» **TASK INSTRUCTIONS**
Would you please transcribe the records below from the line with "This screenshot has height=463, width=770." through their final line, exactly and with no other lines?

» **Source records**

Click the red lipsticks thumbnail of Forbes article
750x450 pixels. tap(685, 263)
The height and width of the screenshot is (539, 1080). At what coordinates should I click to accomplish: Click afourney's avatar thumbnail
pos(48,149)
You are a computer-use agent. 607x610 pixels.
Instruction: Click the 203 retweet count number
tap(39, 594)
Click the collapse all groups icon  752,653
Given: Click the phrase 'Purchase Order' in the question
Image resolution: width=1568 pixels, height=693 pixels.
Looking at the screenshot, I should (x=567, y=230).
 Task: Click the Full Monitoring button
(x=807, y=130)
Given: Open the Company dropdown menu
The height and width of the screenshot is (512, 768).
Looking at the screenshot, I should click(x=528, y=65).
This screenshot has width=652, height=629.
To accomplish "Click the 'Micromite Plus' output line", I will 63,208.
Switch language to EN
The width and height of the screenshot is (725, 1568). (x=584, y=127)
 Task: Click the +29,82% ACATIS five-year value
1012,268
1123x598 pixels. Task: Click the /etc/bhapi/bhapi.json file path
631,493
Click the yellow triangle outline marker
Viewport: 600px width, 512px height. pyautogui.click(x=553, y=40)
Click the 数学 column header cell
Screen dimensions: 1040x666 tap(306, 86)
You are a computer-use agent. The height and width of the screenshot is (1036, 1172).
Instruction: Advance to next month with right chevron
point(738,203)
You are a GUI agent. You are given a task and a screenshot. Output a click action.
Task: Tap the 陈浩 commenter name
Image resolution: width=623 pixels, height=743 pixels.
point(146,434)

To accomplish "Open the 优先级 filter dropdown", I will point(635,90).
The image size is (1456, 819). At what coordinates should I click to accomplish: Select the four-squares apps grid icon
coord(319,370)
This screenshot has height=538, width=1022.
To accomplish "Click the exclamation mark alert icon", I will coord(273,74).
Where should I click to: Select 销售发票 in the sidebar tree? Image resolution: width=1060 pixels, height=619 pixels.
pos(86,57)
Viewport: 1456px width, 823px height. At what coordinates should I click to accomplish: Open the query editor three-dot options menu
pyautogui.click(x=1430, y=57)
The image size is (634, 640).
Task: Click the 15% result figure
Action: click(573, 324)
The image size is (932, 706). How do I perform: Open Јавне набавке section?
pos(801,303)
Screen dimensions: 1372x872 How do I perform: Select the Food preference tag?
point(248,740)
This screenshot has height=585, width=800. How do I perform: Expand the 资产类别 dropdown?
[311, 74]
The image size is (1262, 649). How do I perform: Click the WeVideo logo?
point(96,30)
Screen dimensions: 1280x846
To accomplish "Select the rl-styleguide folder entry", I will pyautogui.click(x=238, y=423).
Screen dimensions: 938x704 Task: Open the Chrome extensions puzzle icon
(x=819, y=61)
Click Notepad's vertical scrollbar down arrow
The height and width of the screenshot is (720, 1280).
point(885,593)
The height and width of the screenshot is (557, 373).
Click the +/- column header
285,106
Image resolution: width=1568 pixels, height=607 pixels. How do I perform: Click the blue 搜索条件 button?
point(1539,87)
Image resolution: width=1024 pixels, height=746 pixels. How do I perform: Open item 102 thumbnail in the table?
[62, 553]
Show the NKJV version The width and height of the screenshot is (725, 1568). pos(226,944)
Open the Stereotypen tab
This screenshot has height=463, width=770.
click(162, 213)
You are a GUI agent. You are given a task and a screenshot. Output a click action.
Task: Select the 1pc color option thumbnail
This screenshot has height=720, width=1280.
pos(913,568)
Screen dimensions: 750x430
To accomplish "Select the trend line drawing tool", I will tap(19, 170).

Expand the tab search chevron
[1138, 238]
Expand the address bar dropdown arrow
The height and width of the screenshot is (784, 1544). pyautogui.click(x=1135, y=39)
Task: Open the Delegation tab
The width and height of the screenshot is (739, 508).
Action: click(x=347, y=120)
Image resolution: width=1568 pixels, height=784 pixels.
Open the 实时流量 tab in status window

» **RESPONSE FOR THIS EXERCISE**
This screenshot has height=463, width=770.
click(162, 213)
You are a GUI agent. You are given a task and a screenshot. Output a click action.
Task: Select the 1pc color option thumbnail
This screenshot has height=720, width=1280.
pos(913,568)
Screen dimensions: 750x430
To accomplish "Select the trend line drawing tool", I will tap(19, 170).

Expand the tab search chevron
[1138, 238]
Expand the address bar dropdown arrow
The height and width of the screenshot is (784, 1544). pyautogui.click(x=1135, y=39)
Task: Open the Delegation tab
The width and height of the screenshot is (739, 508).
Action: click(x=347, y=120)
Image resolution: width=1568 pixels, height=784 pixels.
Open the 实时流量 tab in status window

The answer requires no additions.